Libby’s contrast with actors, singers, dancers and musicians is puzzling in the context of the self-employed. Like Libby I can see no possible basis for a distinction. It does however make sense in the context of employees, because although I can myself see no logical distinction Parliament can – or at least the House of Commons as it was constituted in 1990 did. It included a provision in the Finance Act 1990 to allow a deduction from earnings from an employment as an entertainer for agency fees and defined an entertainer as “an actor, dancer, musician, singer or theatrical artists”. I accordingly imagine that Richard and Judy’s dispute with the taxman is over whether or not they are actors or theatrical artists – although as a TV presenter does not seem to me to fall naturally into either of those categories I am still puzzled why they seem so confident of winning.

It is accordingly a bit unfair of Libby Purves to blame poor Gordon Brown for the sins of John Major, the Chancellor of the Exchequer who introduced this provision. It was introduced because at the time the Inland Revenue were seeking to recategorise many actors and musicians as employees of theatres. The relief was given in the context the Equity and the Musicians Union accepted that in many cases the Revenue’s view was correct. I don’t recollect anguished shouts at the time from authors, journalists and others begging to be reclassified as employees, which I imagine is why John Major saw no need to extend the relief to such categories of people.

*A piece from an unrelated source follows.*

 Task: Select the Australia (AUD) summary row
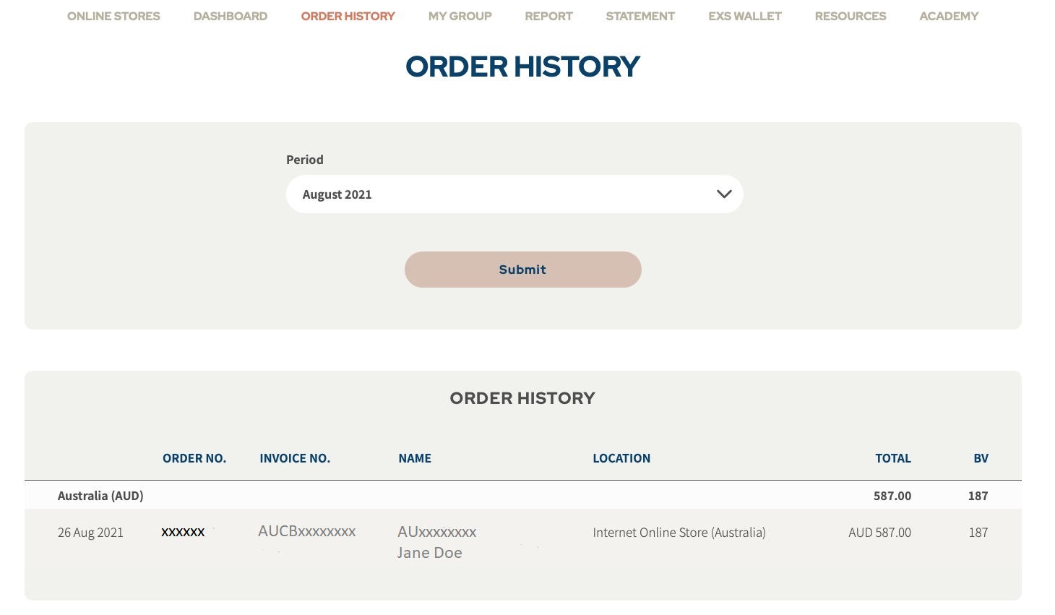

Perhaps I am being unfair to Libby Purves. I suspect that she does not pen her own headlines, and her article does not actually blame Gordon Brown but rather his janissaries. I assume most Times readers know what such a person is. Sadly I didn’t. Nor could I find the word in any of my dictionaries but I learn from the internet that it means “a member of a group of elite, highly loyal supporters.” I assume Libby was seeking to attach that complimentary accolade to the members of the staff of HMRC.

If so, this raises an important constitutional issue. Most of us believe that under the UK constitution it is the role of parliament to make the law and of the Executive (which would include HMRC) to enforce it. Any suggestion that Gordon Brown ought to tell HMRC not to enforce laws enacted by parliament (in this case section 352, ITEPA 2003) is abhorrent to me. If he were to consider that a law introduced in 1990 is no longer appropriate the proper course is to ask parliament to change the law not to tell civil servants, however elite and loyal to him they may be, to ignore it.

I see that the Sunday Times (which appears to be the source of the Libby Purves article) says that the decision in Richard and Judy’s case could affect big names such as J K Rowling, Jamie Oliver, Frank Lampard and Michael Owen. I am somewhat surprised if J K Rowling and Jamie Oliver are self-employed. If they are not, I cannot see how an employment case can affect them – although the Sunday Times does also tell me that Margaret Drabble regards it as “disgraceful” that HMRC should seek to enforce the law as enacted by parliament. She also seems to believe that HMRC are seeking to enforce this employment income provision against the self-employed: “the self-employed are the most vulnerable with regard to tax anyway, so this will be a terrible blow”. Now that would be disgraceful! It seems to me wholly improbable though.

Frank Lampard and Michael Owen are undoubtedly employees of their clubs so they do have a problem if they have been claiming relief for agents fees. Although many football fans suspect players are acting when they are tackled and by writing on the ground until their assailant is booked, after which they seem to stage a remarkable recovery. I doubt that HMRC categroise them as actors. However I doubt that Frank and Michael have been claiming a deduction for agents fees because the press seem to believe that in most cases the club not the player pays the agent.

I await with interest the result of Richard and Judy’s case. In the meantime I hope that the Times might invite a “screen populariser of argument and ideas” (whatever that may be) to explain – and perhaps popularise – why he or she feels perpetually stalked by Mr Brown’s elite and highly loyal supporters!